Exercise objective: Give the lines from the one containing "Task: Select View details for 1993 to 1994" up to and including the one containing "This screenshot has width=188, height=377." as a JSON list of strings, one string per line, with blank lines omitted. Leave the pictures out.

[Records from a dataset]
• • •

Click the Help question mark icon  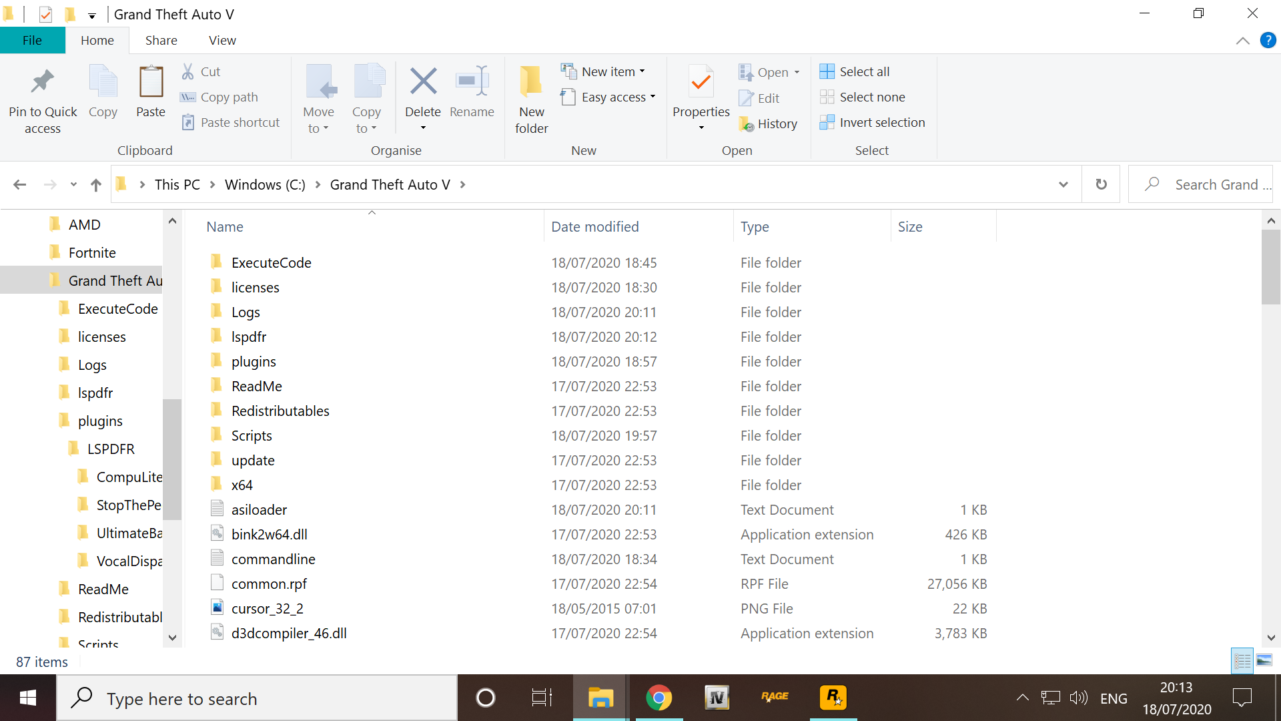click(1268, 40)
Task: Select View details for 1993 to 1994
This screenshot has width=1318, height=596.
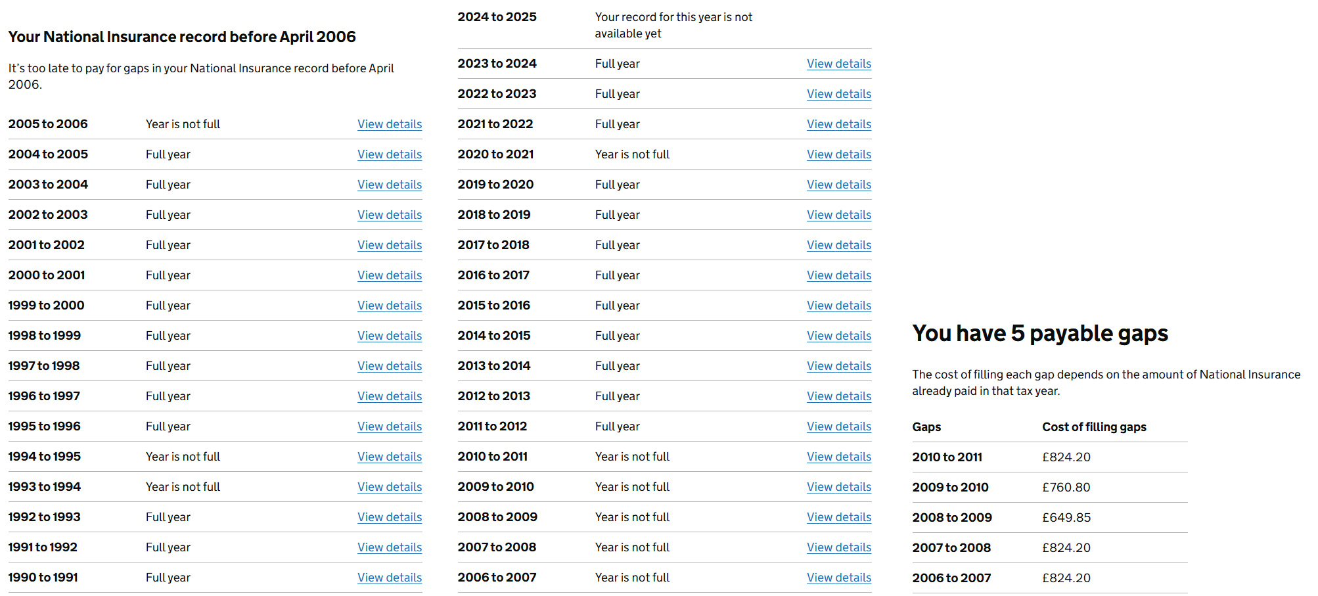Action: pos(389,487)
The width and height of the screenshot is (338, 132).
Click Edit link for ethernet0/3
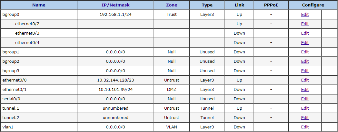point(305,33)
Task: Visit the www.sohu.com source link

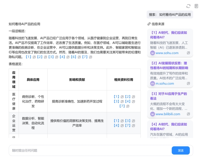Action: pyautogui.click(x=167, y=53)
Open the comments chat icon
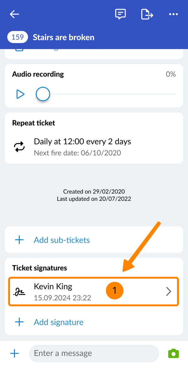This screenshot has width=188, height=377. click(120, 14)
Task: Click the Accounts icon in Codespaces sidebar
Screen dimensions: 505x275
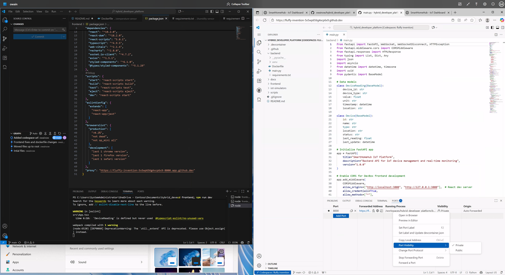Action: tap(259, 256)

• • •

Expected answer:
[
  "Task: Select View details for 1993 to 1994",
  "This screenshot has width=1318, height=596.",
  "Action: pos(389,487)",
  "The width and height of the screenshot is (338, 132).",
  "Click Edit link for ethernet0/3",
  "point(305,33)",
  "Task: Visit the www.sohu.com source link",
  "Action: pyautogui.click(x=167, y=53)",
  "Open the comments chat icon",
  "This screenshot has width=188, height=377. click(120, 14)"
]